Every entry must be output exactly as it was written.

*** Records shown

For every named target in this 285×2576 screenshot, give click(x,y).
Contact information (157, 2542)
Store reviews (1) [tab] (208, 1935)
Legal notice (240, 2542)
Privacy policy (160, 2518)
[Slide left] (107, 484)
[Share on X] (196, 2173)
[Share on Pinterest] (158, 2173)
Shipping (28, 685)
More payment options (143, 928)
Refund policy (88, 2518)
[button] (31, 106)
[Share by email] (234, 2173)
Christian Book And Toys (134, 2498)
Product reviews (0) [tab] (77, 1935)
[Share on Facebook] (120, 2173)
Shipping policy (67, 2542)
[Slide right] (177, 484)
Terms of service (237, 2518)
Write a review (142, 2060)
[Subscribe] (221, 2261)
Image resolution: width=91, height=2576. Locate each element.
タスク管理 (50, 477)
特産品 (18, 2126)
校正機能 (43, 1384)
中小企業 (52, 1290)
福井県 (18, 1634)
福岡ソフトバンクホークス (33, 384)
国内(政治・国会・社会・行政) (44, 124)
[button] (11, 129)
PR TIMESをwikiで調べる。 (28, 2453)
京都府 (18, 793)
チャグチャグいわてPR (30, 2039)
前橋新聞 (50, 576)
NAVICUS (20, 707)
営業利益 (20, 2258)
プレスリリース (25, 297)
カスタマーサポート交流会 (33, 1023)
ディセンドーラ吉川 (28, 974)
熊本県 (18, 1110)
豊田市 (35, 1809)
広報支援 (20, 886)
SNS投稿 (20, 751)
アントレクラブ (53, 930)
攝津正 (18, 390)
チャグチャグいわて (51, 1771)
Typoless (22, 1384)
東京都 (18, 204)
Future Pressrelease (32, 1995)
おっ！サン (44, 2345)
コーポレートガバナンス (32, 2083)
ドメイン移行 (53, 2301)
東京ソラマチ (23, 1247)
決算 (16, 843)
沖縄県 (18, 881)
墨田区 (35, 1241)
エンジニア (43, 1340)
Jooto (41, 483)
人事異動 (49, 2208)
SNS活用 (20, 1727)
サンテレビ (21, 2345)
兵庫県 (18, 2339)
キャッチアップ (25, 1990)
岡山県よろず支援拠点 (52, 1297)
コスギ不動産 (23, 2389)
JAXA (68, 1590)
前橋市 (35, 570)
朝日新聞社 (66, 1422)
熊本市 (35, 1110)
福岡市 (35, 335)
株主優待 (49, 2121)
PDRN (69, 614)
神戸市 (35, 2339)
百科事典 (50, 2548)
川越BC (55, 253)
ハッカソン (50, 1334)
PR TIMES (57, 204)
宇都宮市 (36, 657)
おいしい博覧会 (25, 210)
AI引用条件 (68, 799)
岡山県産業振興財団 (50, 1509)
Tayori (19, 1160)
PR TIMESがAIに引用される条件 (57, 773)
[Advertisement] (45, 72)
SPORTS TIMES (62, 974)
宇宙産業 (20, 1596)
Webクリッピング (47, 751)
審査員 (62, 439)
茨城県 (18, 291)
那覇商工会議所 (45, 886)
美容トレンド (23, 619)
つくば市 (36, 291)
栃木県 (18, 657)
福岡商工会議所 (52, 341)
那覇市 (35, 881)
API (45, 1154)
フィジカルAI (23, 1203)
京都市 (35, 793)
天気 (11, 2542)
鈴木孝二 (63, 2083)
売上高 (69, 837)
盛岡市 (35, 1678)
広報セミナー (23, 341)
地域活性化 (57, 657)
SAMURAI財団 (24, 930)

******

• _Answer space_
For every named target in this 285×2576 screenshot, give click(x,y).
Contact information (157, 2542)
Store reviews (1) [tab] (208, 1935)
Legal notice (240, 2542)
Privacy policy (160, 2518)
[Slide left] (107, 484)
[Share on X] (196, 2173)
[Share on Pinterest] (158, 2173)
Shipping (28, 685)
More payment options (143, 928)
Refund policy (88, 2518)
[button] (31, 106)
[Share by email] (234, 2173)
Christian Book And Toys (134, 2498)
Product reviews (0) [tab] (77, 1935)
[Share on Facebook] (120, 2173)
Shipping policy (67, 2542)
[Slide right] (177, 484)
Terms of service (237, 2518)
Write a review (142, 2060)
[Subscribe] (221, 2261)
Image resolution: width=91, height=2576. Locate each element.
タスク管理 (50, 477)
特産品 (18, 2126)
校正機能 (43, 1384)
中小企業 (52, 1290)
福井県 (18, 1634)
福岡ソフトバンクホークス (33, 384)
国内(政治・国会・社会・行政) (44, 124)
[button] (11, 129)
PR TIMESをwikiで調べる。 (28, 2453)
京都府 (18, 793)
チャグチャグいわてPR (30, 2039)
前橋新聞 (50, 576)
NAVICUS (20, 707)
営業利益 (20, 2258)
プレスリリース (25, 297)
カスタマーサポート交流会 (33, 1023)
ディセンドーラ吉川 (28, 974)
熊本県 (18, 1110)
豊田市 (35, 1809)
広報支援 (20, 886)
SNS投稿 (20, 751)
アントレクラブ (53, 930)
攝津正 (18, 390)
チャグチャグいわて (51, 1771)
Typoless (22, 1384)
東京都 (18, 204)
Future Pressrelease (32, 1995)
おっ！サン (44, 2345)
コーポレートガバナンス (32, 2083)
ドメイン移行 (53, 2301)
東京ソラマチ (23, 1247)
決算 (16, 843)
沖縄県 (18, 881)
墨田区 (35, 1241)
エンジニア (43, 1340)
Jooto (41, 483)
人事異動 (49, 2208)
SNS活用 (20, 1727)
サンテレビ (21, 2345)
兵庫県 (18, 2339)
キャッチアップ (25, 1990)
岡山県よろず支援拠点 (52, 1297)
コスギ不動産 (23, 2389)
JAXA (68, 1590)
前橋市 (35, 570)
朝日新聞社 (66, 1422)
熊本市 (35, 1110)
福岡市 (35, 335)
株主優待 (49, 2121)
PDRN (69, 614)
神戸市 (35, 2339)
百科事典 (50, 2548)
川越BC (55, 253)
ハッカソン (50, 1334)
PR TIMES (57, 204)
宇都宮市 (36, 657)
おいしい博覧会 (25, 210)
AI引用条件 (68, 799)
岡山県産業振興財団 (50, 1509)
Tayori (19, 1160)
PR TIMESがAIに引用される条件 (57, 773)
[Advertisement] (45, 72)
SPORTS TIMES (62, 974)
宇宙産業 (20, 1596)
Webクリッピング (47, 751)
審査員 (62, 439)
茨城県 (18, 291)
那覇商工会議所 (45, 886)
美容トレンド (23, 619)
つくば市 (36, 291)
栃木県 (18, 657)
福岡商工会議所 (52, 341)
那覇市 (35, 881)
API (45, 1154)
フィジカルAI (23, 1203)
京都市 (35, 793)
天気 (11, 2542)
鈴木孝二 (63, 2083)
売上高 (69, 837)
盛岡市 (35, 1678)
広報セミナー (23, 341)
地域活性化 (57, 657)
SAMURAI財団 (24, 930)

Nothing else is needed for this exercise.